Given problem a »
Update the rows between the lines holding "Click the word 'wrong' in the headline" and "(512, 975). coord(311,443)", inclusive, so that "headline" becomes "title" and nothing else changes. Return only those lines.

Extracted text »
Begin
I'm looking for a continuous solution to the functional equation
$$f(2x) = N - \frac{2x}{f(x)^2}$$
where $N$ is a constant natural number and $x \in \mathbb{R}$ is nonnegative. I don't have much experience with functional equations so I haven't tried anything yet. If it helps I'm mostly interested near $x=0$. Any ideas?
This is a simple study of $f(x)$ as $x\to0$.
Let $N>0$.
First case, if $f(0)=0$, then $$\lim_{x\to0}\frac{2x}{f(x)^2}=N\implies f(x)=\sqrt\frac{2x}{N}+o(\sqrt x)$$
Second case, if $f(0)=N$,
Assuming $f(x)=N+ax+o(x)$, then \begin{align} f(x)^2 = \frac{2x}{N-f(2x)}&\implies N^2+o(1)=-\frac{2x}{2ax+o(x)}\\ &\implies a=-N^{-2} \end{align}
Assuming $f(x)=N-N^{-2}x+bx^2+o(x^2)$, then \begin{align} f(x)^2 = \frac{2x}{N-f(2x)}&\implies N^2-2N^{-1}x+o(x)=\frac{1}{N^{-2}-2bx+o(x)}\\ &\implies b=-N^{-5} \end{align}
And so on...
End
Given problem b »
Reproduce the functional equation thread word for word between "I'm looking for" and "near $x=0$. Any ideas?", inclusive.

Extracted data »
Begin
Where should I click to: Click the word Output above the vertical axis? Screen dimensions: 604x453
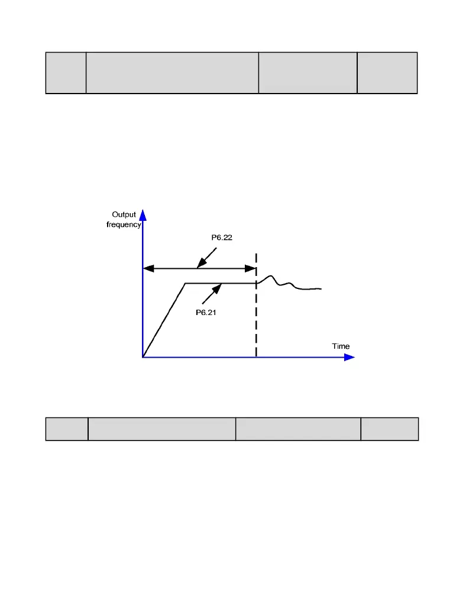pyautogui.click(x=124, y=215)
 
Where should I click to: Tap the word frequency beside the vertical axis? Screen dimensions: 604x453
pyautogui.click(x=124, y=224)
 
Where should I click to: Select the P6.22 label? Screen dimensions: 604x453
pyautogui.click(x=222, y=238)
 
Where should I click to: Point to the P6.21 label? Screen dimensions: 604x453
pyautogui.click(x=206, y=313)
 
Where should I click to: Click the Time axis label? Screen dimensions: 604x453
pyautogui.click(x=341, y=346)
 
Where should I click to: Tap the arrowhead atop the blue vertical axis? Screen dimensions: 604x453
pyautogui.click(x=143, y=214)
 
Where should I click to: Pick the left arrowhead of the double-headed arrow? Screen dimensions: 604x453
pyautogui.click(x=148, y=268)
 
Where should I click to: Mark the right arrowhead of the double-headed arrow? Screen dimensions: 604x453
pyautogui.click(x=251, y=268)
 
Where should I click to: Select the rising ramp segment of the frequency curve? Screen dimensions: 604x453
pyautogui.click(x=164, y=320)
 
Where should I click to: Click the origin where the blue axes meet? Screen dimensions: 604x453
pyautogui.click(x=143, y=357)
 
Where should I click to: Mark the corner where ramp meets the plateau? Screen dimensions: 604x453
pyautogui.click(x=185, y=284)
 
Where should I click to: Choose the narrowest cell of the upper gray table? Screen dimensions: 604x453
pyautogui.click(x=66, y=73)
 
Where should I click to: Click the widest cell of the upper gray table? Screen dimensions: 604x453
pyautogui.click(x=172, y=73)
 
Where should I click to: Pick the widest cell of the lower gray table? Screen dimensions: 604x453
pyautogui.click(x=161, y=429)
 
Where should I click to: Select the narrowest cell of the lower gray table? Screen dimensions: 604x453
pyautogui.click(x=67, y=429)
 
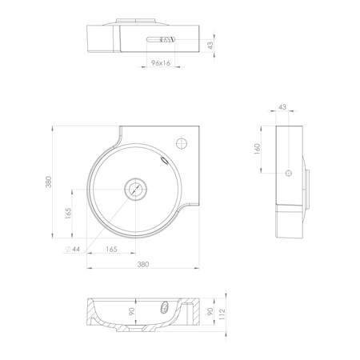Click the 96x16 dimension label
click(x=161, y=63)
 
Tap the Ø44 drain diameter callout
click(x=73, y=249)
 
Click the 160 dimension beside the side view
click(x=258, y=150)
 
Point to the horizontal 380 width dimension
click(x=143, y=264)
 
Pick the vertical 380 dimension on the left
click(x=49, y=182)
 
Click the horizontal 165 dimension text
click(x=111, y=249)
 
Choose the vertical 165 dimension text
click(x=69, y=214)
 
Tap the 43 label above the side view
click(x=282, y=107)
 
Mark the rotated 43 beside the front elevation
click(x=210, y=46)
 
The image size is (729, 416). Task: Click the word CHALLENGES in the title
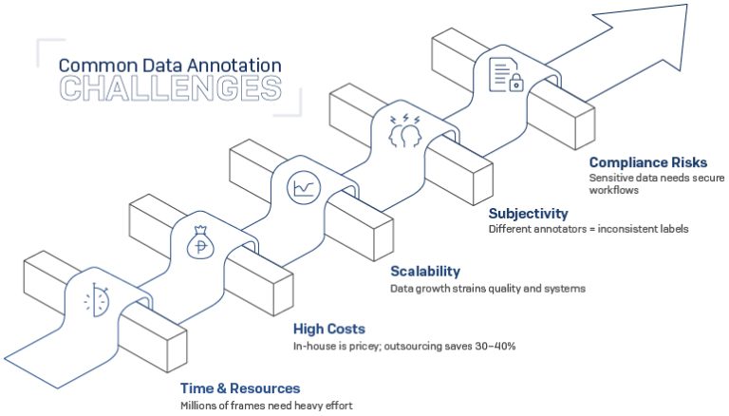(x=171, y=87)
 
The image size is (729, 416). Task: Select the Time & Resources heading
(x=240, y=388)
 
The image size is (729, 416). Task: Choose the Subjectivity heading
(x=528, y=213)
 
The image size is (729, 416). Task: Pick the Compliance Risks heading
(x=647, y=162)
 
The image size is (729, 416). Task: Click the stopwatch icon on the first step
(x=98, y=301)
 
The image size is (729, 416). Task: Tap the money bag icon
(x=200, y=244)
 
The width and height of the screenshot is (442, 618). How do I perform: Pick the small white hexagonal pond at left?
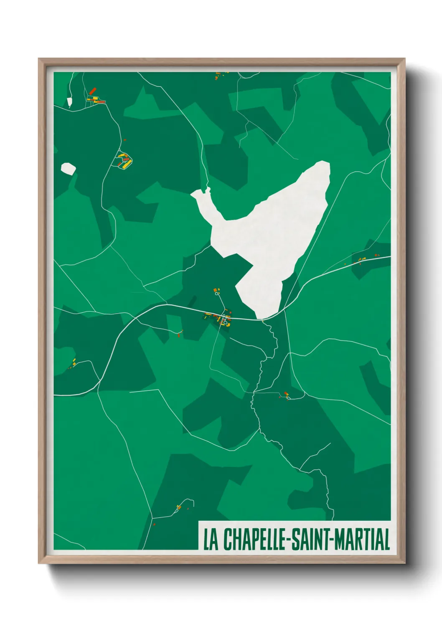tap(68, 169)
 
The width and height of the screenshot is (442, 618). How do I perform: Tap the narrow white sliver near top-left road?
tap(69, 102)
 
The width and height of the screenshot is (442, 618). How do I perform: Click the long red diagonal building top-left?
tap(92, 91)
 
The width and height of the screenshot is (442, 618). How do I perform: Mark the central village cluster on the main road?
tap(219, 318)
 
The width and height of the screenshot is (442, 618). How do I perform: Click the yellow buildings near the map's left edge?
tap(74, 362)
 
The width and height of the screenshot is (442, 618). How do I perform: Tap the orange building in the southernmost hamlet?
tap(179, 507)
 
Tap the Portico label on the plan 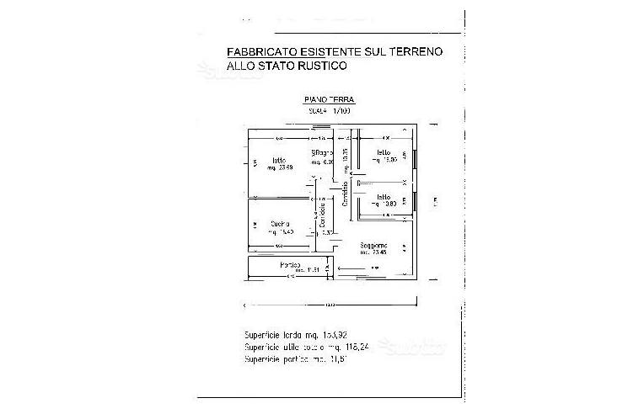[x=292, y=265]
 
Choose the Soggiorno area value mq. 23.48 [x=375, y=252]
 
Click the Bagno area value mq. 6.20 [x=323, y=161]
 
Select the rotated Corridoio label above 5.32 [x=324, y=215]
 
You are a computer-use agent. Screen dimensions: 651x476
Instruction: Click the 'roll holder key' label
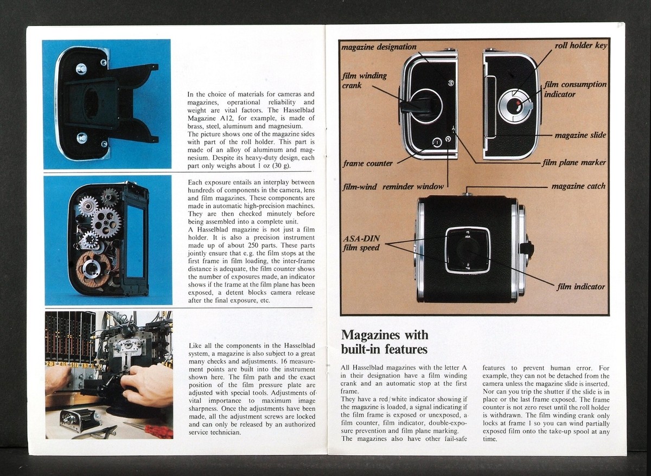[580, 46]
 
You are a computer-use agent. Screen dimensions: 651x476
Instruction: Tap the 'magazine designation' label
[379, 47]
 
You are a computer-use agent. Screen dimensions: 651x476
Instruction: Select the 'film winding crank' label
[364, 80]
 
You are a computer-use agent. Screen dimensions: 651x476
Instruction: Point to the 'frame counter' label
[367, 163]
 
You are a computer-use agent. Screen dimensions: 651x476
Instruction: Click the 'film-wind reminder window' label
[393, 186]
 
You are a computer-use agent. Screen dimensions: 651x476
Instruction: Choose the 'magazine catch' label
[578, 186]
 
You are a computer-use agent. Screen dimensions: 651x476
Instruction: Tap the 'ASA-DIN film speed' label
[361, 243]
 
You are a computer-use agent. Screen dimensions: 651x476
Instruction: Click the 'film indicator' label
[580, 286]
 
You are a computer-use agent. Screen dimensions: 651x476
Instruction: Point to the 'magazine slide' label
[580, 135]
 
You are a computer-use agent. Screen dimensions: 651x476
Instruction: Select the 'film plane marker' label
[575, 162]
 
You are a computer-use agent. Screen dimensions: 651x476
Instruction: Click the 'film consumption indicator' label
[575, 89]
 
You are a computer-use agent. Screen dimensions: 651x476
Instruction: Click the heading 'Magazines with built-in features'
[384, 342]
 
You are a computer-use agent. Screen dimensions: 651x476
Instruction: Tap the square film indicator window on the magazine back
[467, 249]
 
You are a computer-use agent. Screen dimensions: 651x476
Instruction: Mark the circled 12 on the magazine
[450, 83]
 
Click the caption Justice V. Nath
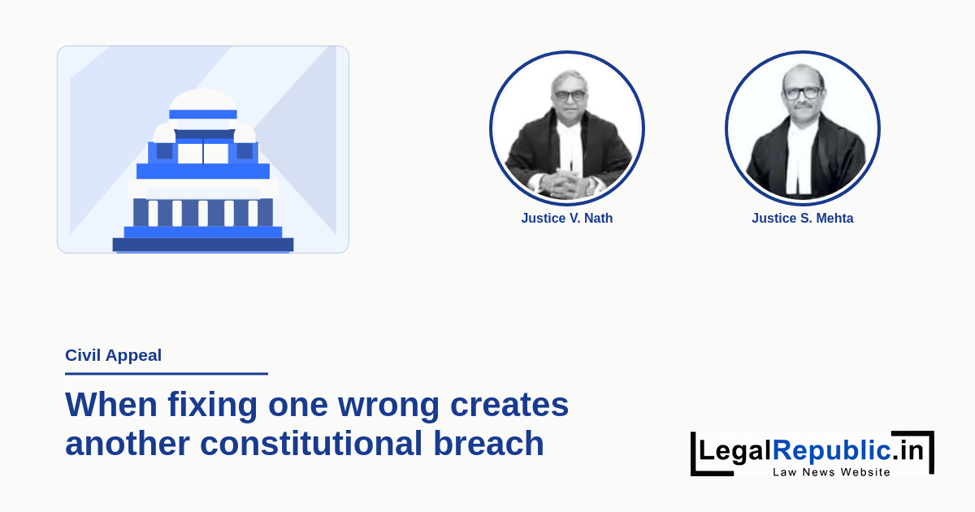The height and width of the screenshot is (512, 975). coord(567,218)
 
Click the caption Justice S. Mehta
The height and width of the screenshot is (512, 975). coord(802,218)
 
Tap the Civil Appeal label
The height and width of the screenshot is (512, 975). coord(113,355)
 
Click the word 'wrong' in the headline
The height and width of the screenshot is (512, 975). coord(388,405)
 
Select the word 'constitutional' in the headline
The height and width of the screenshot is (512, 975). coord(311,443)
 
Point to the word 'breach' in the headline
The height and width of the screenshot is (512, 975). coord(488,443)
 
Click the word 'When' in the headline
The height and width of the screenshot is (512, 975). coord(111,404)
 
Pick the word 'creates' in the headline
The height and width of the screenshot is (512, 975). coord(509,405)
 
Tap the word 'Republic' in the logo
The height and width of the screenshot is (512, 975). coord(832,450)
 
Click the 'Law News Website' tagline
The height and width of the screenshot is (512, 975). coord(831,472)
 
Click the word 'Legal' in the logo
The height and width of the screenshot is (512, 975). coord(735,450)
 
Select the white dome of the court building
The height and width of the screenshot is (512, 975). coord(203,100)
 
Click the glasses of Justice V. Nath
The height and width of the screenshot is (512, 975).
End
Result a »
Click the word 'wrong' in the title
The height and width of the screenshot is (512, 975). coord(388,405)
 
Select the word 'constitutional' in the title
The height and width of the screenshot is (512, 975). coord(311,443)

Result b »
I'm looking for a continuous solution to the functional equation
$$f(2x) = N - \frac{2x}{f(x)^2}$$
where $N$ is a constant natural number and $x \in \mathbb{R}$ is nonnegative. I don't have much experience with functional equations so I haven't tried anything yet. If it helps I'm mostly interested near $x=0$. Any ideas?